French news agency AFP reported the following details on April 28:
"There is an extensive effort underway in this building, and in Central Command, and in Iraq and Afghanistan ... to determine the best way in which to share these photos with the public," Defense Department press secretary Geoff Morrell told reporters.AFP also noted that Morrell said the commander of U.S. forces in Iraq, General Ray Odierno, was so concerned about how the photos will be perceived in the Middle East that he devoted a large portion of a soon-to-be-released interview with an Arabic language television channel to the subject.
He said the photos, which date from 2001 to 2006, would not show a systematic pattern of abuse and that such cases were the exception.

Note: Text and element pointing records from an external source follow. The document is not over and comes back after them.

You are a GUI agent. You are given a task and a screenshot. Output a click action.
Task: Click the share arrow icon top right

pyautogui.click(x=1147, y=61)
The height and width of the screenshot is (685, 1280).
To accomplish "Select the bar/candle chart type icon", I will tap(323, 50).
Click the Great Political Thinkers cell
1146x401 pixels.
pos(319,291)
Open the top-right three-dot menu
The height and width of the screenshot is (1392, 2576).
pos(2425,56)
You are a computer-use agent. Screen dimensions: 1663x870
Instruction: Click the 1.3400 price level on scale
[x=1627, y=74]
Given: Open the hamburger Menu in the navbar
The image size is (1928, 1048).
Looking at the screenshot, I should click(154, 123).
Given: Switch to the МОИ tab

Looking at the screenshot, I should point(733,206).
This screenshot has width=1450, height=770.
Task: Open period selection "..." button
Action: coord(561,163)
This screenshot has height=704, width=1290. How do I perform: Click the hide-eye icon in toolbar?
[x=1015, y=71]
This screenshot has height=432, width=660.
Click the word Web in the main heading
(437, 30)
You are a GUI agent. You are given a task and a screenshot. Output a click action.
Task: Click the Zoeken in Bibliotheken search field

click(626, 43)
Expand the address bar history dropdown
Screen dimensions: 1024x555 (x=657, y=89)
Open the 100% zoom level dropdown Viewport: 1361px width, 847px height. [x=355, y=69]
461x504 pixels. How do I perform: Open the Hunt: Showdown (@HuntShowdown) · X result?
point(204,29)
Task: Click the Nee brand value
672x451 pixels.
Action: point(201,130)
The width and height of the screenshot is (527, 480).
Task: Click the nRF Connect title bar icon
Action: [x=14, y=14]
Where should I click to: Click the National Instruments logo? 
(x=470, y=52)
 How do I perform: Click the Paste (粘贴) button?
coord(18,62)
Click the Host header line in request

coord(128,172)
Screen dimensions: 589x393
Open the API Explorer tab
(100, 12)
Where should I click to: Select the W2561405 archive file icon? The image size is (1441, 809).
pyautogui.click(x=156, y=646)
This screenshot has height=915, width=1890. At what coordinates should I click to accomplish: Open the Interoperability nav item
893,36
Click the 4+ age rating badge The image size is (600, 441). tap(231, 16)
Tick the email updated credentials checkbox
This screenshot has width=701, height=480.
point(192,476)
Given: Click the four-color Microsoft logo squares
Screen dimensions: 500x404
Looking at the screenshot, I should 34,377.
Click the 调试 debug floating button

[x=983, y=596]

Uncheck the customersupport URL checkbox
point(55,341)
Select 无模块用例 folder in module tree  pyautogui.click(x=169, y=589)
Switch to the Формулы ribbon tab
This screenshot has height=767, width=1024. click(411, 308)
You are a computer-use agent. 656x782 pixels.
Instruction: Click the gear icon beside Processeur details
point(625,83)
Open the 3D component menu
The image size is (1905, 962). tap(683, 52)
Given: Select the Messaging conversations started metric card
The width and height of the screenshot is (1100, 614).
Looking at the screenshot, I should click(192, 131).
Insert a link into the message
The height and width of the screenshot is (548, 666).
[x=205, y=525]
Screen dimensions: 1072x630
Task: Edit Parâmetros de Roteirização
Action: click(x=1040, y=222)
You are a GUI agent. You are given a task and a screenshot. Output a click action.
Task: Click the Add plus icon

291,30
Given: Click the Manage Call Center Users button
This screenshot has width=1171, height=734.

"I think it needs to be put in perspective that these, ultimately, represent a very small percentage, a minute percentage of the overall interactions that our forces have had with detainees," Morrell said.
"It does not in any way excuse the behavior that's depicted in these photos. Some of it is appalling.
"But I don't think it speaks to an overall manner of our forces dealing with Iraqis in detention settings."
"He's very concerned about making sure the people of Iraq and throughout the region understand the context here and that this is history, and that it no longer goes on, and that it did not reflect an overall standard of behavior for our forces in Iraq or Afghanistan," Morrell said.
Photos showing abuse of prisoners at Abu Ghraib caused global outrage and were exploited by al-Qaeda and associated groups to recruit and rally anti-U.S. sentiment.
After a federal appeals court ruled against the government last year, President Barack Obama's administration chose to release the photos rather than pursue the case.